New vaccine completely protected 41 percent of nonhuman primates, standard vaccine protected none
A unique platform that resulted in a promising HIV vaccine has also led to a new, highly effective vaccine against tuberculosis that is moving toward testing in humans.
The new vaccine completely protected 41 percent and reduced overall TB disease by 68 percent in vaccinated rhesus macaques, according to a study published as an Advanced Online Publication of Nature Medicine. In contrast, there was no measurable protection in the rhesus macaques – a monkey species that is closely related to humans – treated with today’s standard TB vaccine, the Bacillus Calmette-Guérin vaccine.
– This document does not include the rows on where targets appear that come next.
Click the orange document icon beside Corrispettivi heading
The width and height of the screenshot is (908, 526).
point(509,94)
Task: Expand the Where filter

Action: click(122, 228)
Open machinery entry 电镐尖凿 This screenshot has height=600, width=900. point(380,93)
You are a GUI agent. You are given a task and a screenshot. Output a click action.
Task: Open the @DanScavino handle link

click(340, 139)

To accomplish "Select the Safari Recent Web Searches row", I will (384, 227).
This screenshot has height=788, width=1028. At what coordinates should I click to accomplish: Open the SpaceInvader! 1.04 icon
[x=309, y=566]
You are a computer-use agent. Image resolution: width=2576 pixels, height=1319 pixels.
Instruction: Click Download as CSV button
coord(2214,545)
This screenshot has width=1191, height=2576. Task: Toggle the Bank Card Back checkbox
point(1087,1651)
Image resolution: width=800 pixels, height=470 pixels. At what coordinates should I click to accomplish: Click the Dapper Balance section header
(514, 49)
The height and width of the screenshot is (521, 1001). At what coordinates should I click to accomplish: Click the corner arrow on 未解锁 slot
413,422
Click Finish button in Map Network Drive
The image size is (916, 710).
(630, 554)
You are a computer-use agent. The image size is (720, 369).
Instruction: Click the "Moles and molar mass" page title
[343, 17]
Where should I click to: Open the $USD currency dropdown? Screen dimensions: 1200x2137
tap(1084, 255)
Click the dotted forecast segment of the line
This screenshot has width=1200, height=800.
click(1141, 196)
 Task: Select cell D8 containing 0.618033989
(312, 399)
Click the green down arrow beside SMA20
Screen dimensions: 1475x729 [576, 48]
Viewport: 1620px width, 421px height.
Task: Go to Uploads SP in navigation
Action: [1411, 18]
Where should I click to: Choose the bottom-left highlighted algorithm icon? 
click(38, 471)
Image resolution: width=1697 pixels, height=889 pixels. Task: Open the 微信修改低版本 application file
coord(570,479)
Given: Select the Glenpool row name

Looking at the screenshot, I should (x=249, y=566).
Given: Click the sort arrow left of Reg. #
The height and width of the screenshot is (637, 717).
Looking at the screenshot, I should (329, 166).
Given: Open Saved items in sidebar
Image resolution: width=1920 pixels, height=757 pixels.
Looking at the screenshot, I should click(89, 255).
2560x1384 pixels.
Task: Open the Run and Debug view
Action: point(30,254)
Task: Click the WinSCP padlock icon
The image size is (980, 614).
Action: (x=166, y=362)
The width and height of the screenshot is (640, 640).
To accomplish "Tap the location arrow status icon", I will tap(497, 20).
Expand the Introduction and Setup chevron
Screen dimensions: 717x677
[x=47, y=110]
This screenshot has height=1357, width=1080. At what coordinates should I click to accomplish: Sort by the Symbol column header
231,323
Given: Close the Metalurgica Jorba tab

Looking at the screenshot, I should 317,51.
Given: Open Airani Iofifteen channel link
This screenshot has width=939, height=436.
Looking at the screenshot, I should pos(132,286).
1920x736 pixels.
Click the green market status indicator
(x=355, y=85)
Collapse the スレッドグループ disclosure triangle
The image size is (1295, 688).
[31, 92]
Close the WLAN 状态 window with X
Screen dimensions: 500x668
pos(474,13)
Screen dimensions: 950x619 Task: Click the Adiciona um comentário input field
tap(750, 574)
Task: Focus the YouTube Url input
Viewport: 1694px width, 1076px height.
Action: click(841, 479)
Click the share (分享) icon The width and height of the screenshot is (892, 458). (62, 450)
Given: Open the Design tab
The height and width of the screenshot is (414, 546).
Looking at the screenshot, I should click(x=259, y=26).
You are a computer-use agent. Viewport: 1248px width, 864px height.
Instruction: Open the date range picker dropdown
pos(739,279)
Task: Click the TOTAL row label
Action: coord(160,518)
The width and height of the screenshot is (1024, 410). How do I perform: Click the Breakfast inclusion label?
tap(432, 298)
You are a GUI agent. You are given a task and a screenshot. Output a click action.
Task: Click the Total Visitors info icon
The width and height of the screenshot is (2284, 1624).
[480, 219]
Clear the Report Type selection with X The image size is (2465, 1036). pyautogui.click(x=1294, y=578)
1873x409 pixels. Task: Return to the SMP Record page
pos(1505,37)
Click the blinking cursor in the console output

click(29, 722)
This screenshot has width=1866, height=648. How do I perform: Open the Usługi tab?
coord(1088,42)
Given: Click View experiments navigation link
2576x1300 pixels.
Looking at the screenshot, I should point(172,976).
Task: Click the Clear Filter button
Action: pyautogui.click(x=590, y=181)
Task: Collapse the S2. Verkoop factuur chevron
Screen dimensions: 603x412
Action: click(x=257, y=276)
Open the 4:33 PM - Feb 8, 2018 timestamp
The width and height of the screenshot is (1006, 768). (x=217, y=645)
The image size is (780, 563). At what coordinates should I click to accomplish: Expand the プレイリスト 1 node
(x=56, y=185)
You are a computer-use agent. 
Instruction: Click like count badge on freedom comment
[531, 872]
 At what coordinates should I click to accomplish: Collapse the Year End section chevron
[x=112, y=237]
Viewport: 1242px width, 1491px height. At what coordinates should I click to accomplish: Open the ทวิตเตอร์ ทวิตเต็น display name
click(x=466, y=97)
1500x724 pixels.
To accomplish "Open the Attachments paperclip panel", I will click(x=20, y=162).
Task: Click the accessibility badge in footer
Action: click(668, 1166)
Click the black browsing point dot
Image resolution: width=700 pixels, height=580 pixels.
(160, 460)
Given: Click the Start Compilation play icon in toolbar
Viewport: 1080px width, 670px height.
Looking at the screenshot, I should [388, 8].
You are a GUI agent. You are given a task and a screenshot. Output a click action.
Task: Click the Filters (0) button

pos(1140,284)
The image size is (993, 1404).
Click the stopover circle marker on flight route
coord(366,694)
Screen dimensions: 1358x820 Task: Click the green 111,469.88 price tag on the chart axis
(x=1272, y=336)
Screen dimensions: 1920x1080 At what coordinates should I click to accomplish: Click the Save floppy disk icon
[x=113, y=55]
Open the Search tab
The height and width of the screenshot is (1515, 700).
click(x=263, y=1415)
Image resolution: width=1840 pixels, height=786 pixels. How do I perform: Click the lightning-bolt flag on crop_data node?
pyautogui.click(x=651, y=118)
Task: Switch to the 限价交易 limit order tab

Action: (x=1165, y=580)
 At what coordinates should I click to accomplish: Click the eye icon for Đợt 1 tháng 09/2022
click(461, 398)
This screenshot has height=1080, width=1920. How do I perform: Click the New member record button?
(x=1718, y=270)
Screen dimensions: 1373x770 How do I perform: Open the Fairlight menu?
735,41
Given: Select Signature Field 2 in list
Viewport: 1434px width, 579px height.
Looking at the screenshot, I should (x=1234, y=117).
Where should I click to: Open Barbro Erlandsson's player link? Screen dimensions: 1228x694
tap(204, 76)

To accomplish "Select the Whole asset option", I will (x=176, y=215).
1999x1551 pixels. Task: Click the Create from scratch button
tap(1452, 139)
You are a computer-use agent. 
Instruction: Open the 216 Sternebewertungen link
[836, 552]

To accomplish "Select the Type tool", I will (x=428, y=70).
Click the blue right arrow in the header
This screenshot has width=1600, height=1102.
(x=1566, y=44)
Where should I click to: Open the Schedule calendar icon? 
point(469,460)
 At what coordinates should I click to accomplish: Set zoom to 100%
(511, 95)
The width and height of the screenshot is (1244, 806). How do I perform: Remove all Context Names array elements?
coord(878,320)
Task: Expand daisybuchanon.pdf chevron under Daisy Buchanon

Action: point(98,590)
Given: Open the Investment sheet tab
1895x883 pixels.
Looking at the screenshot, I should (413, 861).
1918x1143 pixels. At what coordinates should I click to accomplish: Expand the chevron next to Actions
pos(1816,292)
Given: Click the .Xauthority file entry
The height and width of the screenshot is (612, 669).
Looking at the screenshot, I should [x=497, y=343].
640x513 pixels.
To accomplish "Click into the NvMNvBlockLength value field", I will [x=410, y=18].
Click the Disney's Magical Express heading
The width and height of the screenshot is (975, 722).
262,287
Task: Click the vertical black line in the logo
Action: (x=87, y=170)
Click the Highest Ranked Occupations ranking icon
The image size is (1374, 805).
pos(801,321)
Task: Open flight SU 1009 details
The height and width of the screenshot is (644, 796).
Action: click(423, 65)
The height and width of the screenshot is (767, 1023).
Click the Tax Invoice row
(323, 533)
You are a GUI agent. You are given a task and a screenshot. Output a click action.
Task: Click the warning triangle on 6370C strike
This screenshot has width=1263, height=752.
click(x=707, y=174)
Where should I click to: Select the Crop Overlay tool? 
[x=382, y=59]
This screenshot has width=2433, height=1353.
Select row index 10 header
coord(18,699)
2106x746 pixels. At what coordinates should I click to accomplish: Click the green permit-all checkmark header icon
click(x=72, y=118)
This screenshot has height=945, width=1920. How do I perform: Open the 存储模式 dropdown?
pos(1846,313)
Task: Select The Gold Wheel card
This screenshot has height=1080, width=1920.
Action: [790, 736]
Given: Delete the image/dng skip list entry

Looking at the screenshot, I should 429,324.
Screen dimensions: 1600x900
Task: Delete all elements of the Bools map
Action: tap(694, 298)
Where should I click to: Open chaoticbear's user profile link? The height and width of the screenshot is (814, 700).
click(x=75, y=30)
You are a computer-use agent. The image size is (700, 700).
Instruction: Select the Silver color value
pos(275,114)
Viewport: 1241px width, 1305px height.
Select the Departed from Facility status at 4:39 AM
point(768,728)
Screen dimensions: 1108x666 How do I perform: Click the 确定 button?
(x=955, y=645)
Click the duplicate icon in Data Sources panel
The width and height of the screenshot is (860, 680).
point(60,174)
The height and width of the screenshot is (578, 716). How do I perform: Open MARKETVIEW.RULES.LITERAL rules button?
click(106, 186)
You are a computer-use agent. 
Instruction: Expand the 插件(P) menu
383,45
“With more than 1.7 million people dying globally from TB each year and the rise of strains that are resistant to drug treatment, we need a better way to prevent this disease,” said the study’s principal investigator Louis Picker, M.D., who is the associate director of the OHSU Vaccine and Gene Therapy Institute and a professor of pathology, molecular microbiology, and immunology in the OHSU School of Medicine.
“Because rhesus monkeys are significantly more susceptible to TB than humans and, given how effective our new TB vaccine has been in these monkeys, we feel that the human version of our vaccine could have the potential to be even more effective in protecting humans,” Picker said.
TB disease is caused by the bacteria Mycobacterium tuberculosis, is spread through the air, and can lead to violent cough attacks involving spitting up blood. Most people infected with TB don’t even know it; only five to 10 percent show symptoms. A vaccine already exists, but it largely only protects children and its efficacy varies widely.
Picker and his colleagues have taken a different approach to vaccination. They use a weakened form of a common Herpes virus – cytomegalovirus, or CMV – which infects most people without causing disease. In collaboration with the TB nonprofit Aeras, they wove tiny bits of a disease-causing pathogen into the CMV. This re-engineered CMV creates and maintains a high state of immunity against the pathogen in vaccinated monkeys. This approach has the potential to work better than standard vaccines for aggressive pathogens that infect quickly, overrun a person’s immune response, or can hide from the immune system.
The new TB vaccine reduced overall disease by 68 percent in vaccinated monkeys. About 41 percent of vaccinated monkeys were completely protected from TB, while 30 percent had less severe disease than unvaccinated monkeys, and another 30 percent showed no benefit from the vaccine. This level of protection has never been seen before in rhesus macaques with the standard TB vaccine.
Next, Picker and colleagues will work to better define the biological mechanisms by which their new TB vaccine works. They will also work with Vir Biotechnology, Inc. of San Francisco, which has licensed aspects of their CMV-based vaccine approach, to expand testing with plans to start a human clinical trial in 2020.
Vir Biotechnology plans to manufacture the HIV/AIDS vaccine, which is also made with CMV, in 2018 and a human clinical trial is slated for 2019.
The success of both vaccines thus far in stringent monkey models has led Picker and his colleagues to believe their CMV-based approach to making vaccines has the potential to be engineered to tackle a variety of infectious diseases.